11. Isotope 210 Ro, radiating-particles, used in a mixture with beryllium in neutron sources. After what time will the intensity of such sources decrease by 32 times? The half-life of the isotope is 138 days.
Answer. 690 days
Exercises on nuclear reactions
1. How many- And – -particles had to lose their nucleus 226 Ra to obtain a daughter element with mass number 206, belonging to group IV periodic table elements? Name this element.
Answer. 5, 4 – , 206 82 Pb.
2. Nucleus of an isotope atom 238 92 U turned into a nucleus as a result of radioactive decay 226 88 Ra.

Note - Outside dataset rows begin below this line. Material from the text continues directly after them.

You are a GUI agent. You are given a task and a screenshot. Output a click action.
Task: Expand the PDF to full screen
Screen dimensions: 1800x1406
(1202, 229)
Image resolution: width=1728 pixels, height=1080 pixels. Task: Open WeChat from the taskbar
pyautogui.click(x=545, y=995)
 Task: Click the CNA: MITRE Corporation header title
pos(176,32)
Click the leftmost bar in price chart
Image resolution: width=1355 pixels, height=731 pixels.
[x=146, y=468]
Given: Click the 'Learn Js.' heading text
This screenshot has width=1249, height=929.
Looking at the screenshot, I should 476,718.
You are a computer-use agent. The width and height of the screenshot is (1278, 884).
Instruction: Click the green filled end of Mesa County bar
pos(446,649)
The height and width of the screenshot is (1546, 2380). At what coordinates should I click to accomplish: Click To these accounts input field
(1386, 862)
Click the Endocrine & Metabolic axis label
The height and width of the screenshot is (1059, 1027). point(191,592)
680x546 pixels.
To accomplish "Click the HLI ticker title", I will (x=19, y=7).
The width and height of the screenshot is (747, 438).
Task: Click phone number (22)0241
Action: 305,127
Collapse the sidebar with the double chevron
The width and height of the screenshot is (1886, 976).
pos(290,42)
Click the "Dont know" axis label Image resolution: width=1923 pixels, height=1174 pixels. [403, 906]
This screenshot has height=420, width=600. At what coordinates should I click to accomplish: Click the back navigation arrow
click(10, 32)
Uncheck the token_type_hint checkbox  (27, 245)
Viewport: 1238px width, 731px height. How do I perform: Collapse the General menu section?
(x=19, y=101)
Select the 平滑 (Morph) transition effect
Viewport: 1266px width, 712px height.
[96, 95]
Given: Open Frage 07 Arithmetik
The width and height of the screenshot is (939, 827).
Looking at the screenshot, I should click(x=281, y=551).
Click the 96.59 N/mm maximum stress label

How many- And – -particles were emitted by the original nucleus?
Determination of the number of elementary particles in atoms of isotopes and isobars
Example 1. Determine the number of protons, neutrons and electrons for the isotopes 82 207 X and 82 212 X; the isobars have 81,210 Y and 84,210 Z. Name these elements.
Solution. The 82nd element of the periodic table is lead (X = Pb), the 81st element is thallium (Y = Tl), the 84th element is polonium (Z = Po). the number of electrons and protons corresponds to the atomic number of the element. The number of neutrons in the nucleus is calculated by subtracting the number of protons in the nucleus (element number) from the mass number of elements. As a result we get:
Element symbol |
Number of electrons |
Number of protons in the nucleus |
Number of neutrons in the nucleus |
Calculation of the relative atomic mass of elements from their natural isotopic composition
Example 2. Mole fractions isotopes 24 Mg, 25 Mg and 26 Mg are 79.7, respectively; 9.8 and 10.5%. Calculate the average relative atomic mass of magnesium.
Solution. The average relative atomic mass of magnesium is calculated by summing the products of the mass fractions of each isotope by its mass number:
M = 0.797 · 24 + 0,098· 25 + 0,105· 26 = 19,128 + 2,450 + 2,730 = 24,308.
The resulting value is close to the value of the atomic mass of magnesium given in the periodic table of elements (24.305).
Drawing up nuclear reaction equations
Example 3. Identify the radioactive decay products X, Y and Z:
88 226 Ra -(α-decay) X -(α-decay) Y -(β-decay) Z.
Solution. During the α-decay of 88 226 Ra, its mass number A decreases by four units and becomes equal to A X = 226-4 = 222. In this case, the charge of the nucleus decreases by two units and turns out to be equal to Z X = 88-2 = 86. Thus, the first decay leads to the formation of the radon isotope 86 222 Rn. The α-decay product of radon is determined in a similar way: A Y = 222-4 = 218, Z Y = 86-2 = 84. As a result of the second decay, we obtain the polonium isotope 84 218 Po; The β-decay of polonium does not change the mass number of the element, but increases the charge of its nucleus by one: Z Z = 84+1 = 85. The end product of this chain of decays will be the element with number 85, i.e. astatine (85,218 At). The final scheme of nuclear transformations will look like:
88 226 Ra -(α-decay) 86 222 Rn -(α-decay) 84 218 Po -(β-decay) 85 218 At.
Determination of the maximum number of electrons on electronic layers and electron shells
Example 4: Calculate the maximum number of electrons in the fifth electronic layer and on the f-shell.
Solution. The maximum possible number of electrons in the electron layer with number n is N n = 2n 2 . For the fifth electron layer we get:
Nn=5=2 · 5 2 = 50.
The maximum possible number of electrons per electron shell with given value l equals N l = 2(2l+ 1). For f-shell l= 3. As a result we get:
N l=3 = 2(2· 3 + 1) = 14.
Determining the values of quantum numbers for electrons in different states
Example 5. Determine the values of the main and side quantum numbers for the following states of electrons: 3d, 4s and 5p.
Solution. The value of the principal quantum number for various conditions electrons in atoms are denoted Arabic numeral, and the value of the side quantum number– corresponding lowercase Latin letter. As a result, we obtain for the electron states under consideration.